José Alves dos Santos

São Bernardo

Sem perspectiva

Amigo leitor e missivista, por favor, entenda que, com este presidente que o senhor elegeu e que só nos faz passar raiva e vergonha, não há perspectiva de bom futuro para ninguém ao não ser aos familiares e apaniguados dele (Sem senso crítico, dia 27). Ao contrário, afundamos cada vez mais, sem que o presidente se disponha a fazer alguma coisa de bom e realmente relevante. Nós – que não votamos nele –, o mundo e até alguns que votaram (e não são fanáticos) estamos revoltados com a inutilidade deste seu presidente.

Antônio Carlos Brummer

Mauá

Vergonha

Vergonha internacional!

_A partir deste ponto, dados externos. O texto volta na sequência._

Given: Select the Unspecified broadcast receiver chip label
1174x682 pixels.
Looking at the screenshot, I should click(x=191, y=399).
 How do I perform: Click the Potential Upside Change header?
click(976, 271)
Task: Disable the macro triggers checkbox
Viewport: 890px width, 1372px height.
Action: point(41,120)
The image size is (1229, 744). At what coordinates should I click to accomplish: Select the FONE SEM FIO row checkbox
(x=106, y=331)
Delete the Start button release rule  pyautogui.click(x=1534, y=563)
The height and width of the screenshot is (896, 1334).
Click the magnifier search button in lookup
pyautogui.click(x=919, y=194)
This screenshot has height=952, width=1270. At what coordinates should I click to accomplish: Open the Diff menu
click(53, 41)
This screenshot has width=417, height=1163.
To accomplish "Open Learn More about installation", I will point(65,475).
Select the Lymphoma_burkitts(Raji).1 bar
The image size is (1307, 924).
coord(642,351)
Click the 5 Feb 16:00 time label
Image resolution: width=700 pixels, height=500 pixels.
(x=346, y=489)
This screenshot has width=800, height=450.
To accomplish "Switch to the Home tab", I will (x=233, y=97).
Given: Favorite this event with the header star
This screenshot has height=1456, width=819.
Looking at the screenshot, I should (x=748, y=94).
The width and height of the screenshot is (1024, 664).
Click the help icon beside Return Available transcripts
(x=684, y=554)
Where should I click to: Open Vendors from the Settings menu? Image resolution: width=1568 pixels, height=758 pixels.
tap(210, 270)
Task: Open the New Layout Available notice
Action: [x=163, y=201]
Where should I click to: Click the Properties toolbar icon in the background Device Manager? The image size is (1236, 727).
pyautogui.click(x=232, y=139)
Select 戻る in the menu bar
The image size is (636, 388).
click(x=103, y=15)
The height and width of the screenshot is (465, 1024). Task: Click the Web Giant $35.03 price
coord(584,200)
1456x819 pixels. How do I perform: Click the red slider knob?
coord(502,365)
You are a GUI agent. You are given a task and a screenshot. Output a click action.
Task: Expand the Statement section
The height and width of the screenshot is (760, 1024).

Foi o que nos fez passar o presidente tosco, ignóbil, sem vocabulário, sem projetos, sem programas, sem noção, na assembleia geral da ONU (Organização das Nações Unidas). Discursou como se ainda estivesse em campanha (Política, dia 25). Não apresentou soluções às queimadas na Amazônia. Não mostrou projeto para amenizar o desemprego altíssimo no País. Não falou sobre erradicação da fome no Brasil. Ou seja, foi só nos fazer passar vergonha perante o mundo, aumentar o isolamento do Brasil, escancarar os problemas internos (que deveriam ser tratados aqui) e criar mais atritos com outras nações. Pior é saber que ele fala para pequena plateia, sua torcida organizada, de eleitores fanáticos, que concordam com todos os absurdos que ele diz e ainda aplaudem. Esse lambe-botas de Donald Trump deveria nos deixar em paz a se mudar para os Estados Unidos. Fora, Bolsonaro!